ABOUT THIS TASK
Pictures are to be left out, and only the lines below starting at the one with "Magherafelt (17, 2334)" and ending at the one with "How to keep your employees safe at work (173, 1093)" are to be reproduced, each exactly, both ends included.

INPUT MATERIAL
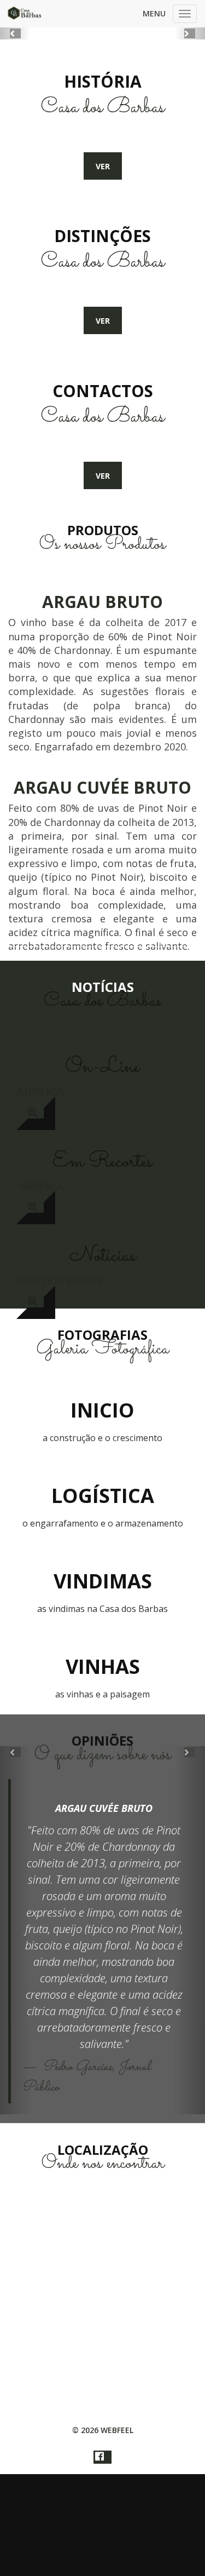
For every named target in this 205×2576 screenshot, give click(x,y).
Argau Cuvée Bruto (104, 1808)
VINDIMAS (103, 1581)
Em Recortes (102, 1162)
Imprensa (40, 1091)
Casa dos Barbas (59, 1280)
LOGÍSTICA (102, 1495)
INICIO (102, 1410)
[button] (15, 33)
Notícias (102, 1256)
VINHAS (103, 1666)
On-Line (102, 1067)
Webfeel (117, 2430)
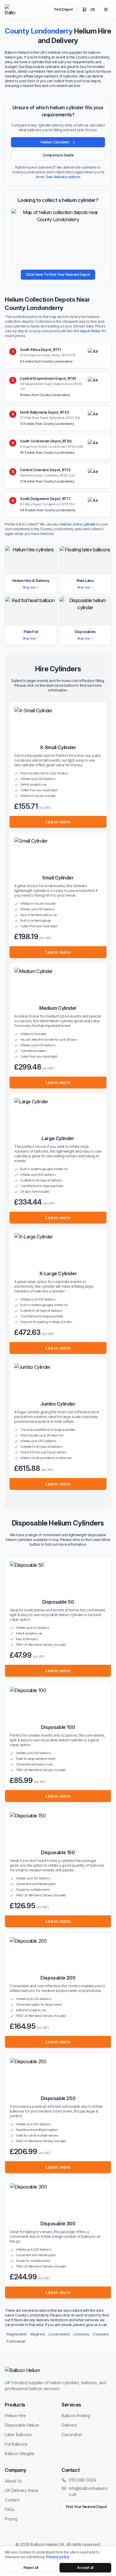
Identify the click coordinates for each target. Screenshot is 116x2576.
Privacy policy (57, 2557)
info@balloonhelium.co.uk (88, 2491)
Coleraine (101, 2334)
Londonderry (59, 2334)
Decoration (72, 2434)
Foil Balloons (16, 2444)
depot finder (90, 331)
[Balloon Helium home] (10, 9)
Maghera (37, 2334)
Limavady (81, 2334)
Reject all (30, 2567)
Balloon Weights (20, 2453)
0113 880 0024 (82, 2479)
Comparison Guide (58, 155)
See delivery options (63, 177)
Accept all (85, 2567)
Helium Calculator (55, 142)
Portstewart (16, 2341)
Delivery (69, 2425)
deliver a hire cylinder (78, 524)
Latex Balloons (18, 2434)
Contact (12, 2499)
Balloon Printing (76, 2415)
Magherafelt (17, 2334)
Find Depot (63, 9)
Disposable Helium (22, 2425)
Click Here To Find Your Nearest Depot (58, 274)
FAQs (9, 2509)
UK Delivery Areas (21, 2490)
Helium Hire (15, 2415)
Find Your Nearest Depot (86, 2506)
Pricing (11, 2518)
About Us (13, 2480)
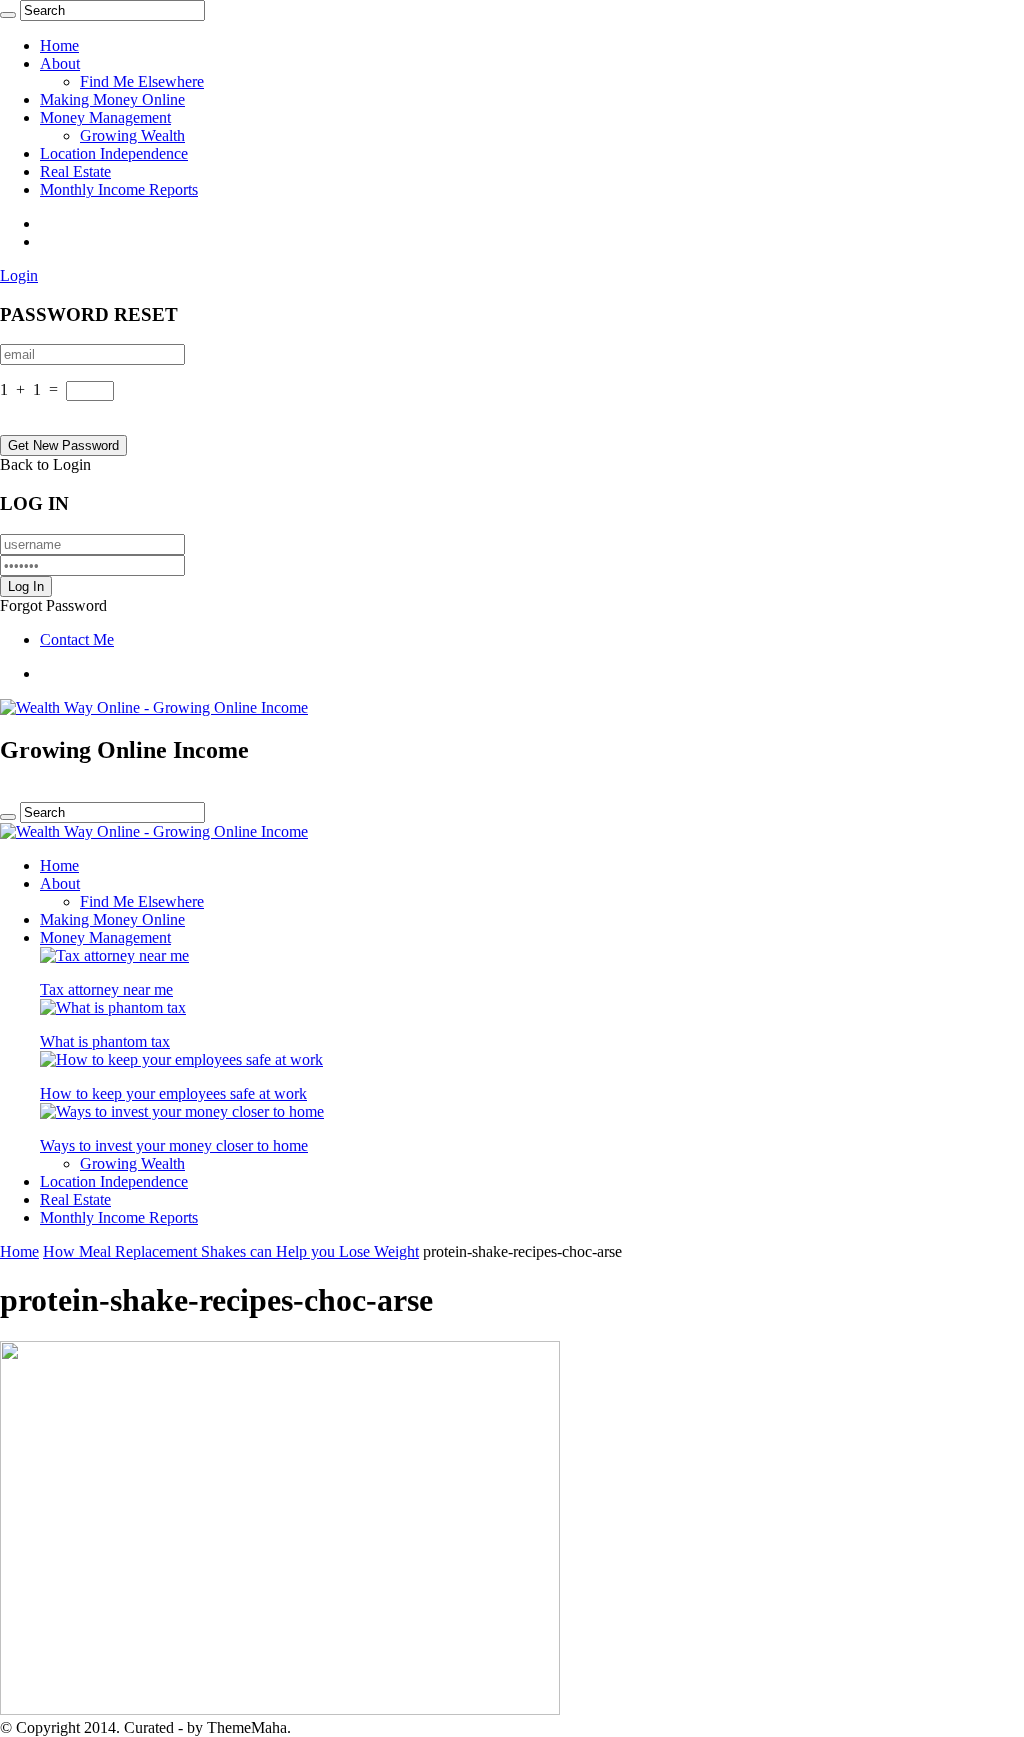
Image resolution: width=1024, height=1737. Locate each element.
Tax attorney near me (106, 989)
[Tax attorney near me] (114, 955)
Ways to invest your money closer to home (174, 1145)
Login (19, 275)
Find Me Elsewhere (142, 81)
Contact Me (77, 639)
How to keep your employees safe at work (173, 1093)
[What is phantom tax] (113, 1007)
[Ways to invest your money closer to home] (182, 1111)
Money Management (105, 117)
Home (59, 45)
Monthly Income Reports (119, 189)
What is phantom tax (105, 1041)
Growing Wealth (132, 135)
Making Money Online (112, 99)
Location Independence (114, 153)
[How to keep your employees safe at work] (181, 1059)
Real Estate (75, 171)
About (60, 63)
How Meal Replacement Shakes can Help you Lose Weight (231, 1251)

SOLUTION TO THIS EXERCISE
Magherafelt (17, 2334)
Find Depot (63, 9)
Disposable Helium (22, 2425)
Click Here To Find Your Nearest Depot (58, 274)
FAQs (9, 2509)
UK Delivery Areas (21, 2490)
Helium Hire (15, 2415)
Find Your Nearest Depot (86, 2506)
Pricing (11, 2518)
About Us (13, 2480)
Image resolution: width=1024, height=1737. Locate each element.
Tax attorney near me (106, 989)
[Tax attorney near me] (114, 955)
Ways to invest your money closer to home (174, 1145)
Login (19, 275)
Find Me Elsewhere (142, 81)
Contact Me (77, 639)
How to keep your employees safe at work (173, 1093)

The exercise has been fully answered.